Path to Deportation Can Start With a Traffic Stop
Via NYTimes.com

Henry Rosales Lopez, left, and Fredy Reyes are among the illegal immigrants in custody in Suffolk County, N.Y.
While lawmakers in Washington debate whether to forgive illegal
immigrants their trespasses, a small but increasing number of local and
state law enforcement officials are taking it upon themselves to pursue
deportation cases against people who are here illegally.
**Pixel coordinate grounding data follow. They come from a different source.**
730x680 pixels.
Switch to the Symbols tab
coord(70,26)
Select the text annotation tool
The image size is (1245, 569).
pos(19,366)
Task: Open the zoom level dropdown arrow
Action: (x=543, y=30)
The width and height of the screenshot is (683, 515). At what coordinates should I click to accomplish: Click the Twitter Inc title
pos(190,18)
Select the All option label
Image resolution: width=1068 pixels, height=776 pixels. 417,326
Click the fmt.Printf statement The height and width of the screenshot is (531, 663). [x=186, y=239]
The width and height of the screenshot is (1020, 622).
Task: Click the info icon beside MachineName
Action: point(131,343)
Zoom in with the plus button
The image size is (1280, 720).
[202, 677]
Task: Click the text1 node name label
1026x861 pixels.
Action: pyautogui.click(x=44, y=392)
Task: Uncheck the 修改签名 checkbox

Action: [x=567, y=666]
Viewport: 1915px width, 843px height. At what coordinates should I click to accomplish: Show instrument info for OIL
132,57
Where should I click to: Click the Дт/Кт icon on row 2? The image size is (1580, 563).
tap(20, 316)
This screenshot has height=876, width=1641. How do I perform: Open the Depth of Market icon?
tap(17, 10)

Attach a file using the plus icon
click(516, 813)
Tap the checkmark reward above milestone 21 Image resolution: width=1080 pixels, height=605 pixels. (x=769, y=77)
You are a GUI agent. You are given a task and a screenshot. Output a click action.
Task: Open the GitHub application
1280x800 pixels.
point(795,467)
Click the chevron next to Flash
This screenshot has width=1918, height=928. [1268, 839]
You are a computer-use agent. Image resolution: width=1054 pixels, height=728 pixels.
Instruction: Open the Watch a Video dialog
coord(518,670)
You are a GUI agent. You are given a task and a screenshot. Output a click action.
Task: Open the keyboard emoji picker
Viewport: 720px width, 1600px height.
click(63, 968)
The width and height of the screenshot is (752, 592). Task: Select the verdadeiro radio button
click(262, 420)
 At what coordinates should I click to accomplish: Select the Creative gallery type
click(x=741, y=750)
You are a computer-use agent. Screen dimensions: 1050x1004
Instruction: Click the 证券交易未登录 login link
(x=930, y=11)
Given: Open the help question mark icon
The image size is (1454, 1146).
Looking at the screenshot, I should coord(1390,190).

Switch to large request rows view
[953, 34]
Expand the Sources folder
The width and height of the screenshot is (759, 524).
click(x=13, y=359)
In more than a dozen jurisdictions, officials have invoked a little-used 1996 federal law to seek special federal training in immigration enforcement for their officers.
In
other places, the local authorities are flagging some illegal
immigrants who are caught up in the criminal justice system, sometimes
for minor offenses, and are alerting immigration officials to their
illegal status so that they can be deported.
In Costa Mesa,
Calif., for example, in Orange County, the City Council last year shut
down a day laborer job center that had operated for 17 years, and this
year authorized its Police Department to begin training officers to
pursue illegal immigrants — a job previously left to federal agents.
In
Suffolk County, on Long Island, where a similar police training
proposal was met with angry protests in 2004, county officials have
quietly put a system in place that uses sheriff’s deputies to flag
illegal immigrants in the county jail population.
In Putnam
County, N.Y., about 50 miles north of Manhattan, eight illegal
immigrants who were playing soccer in a school ball field were arrested
on Jan. 9 for trespassing and held for the immigration authorities.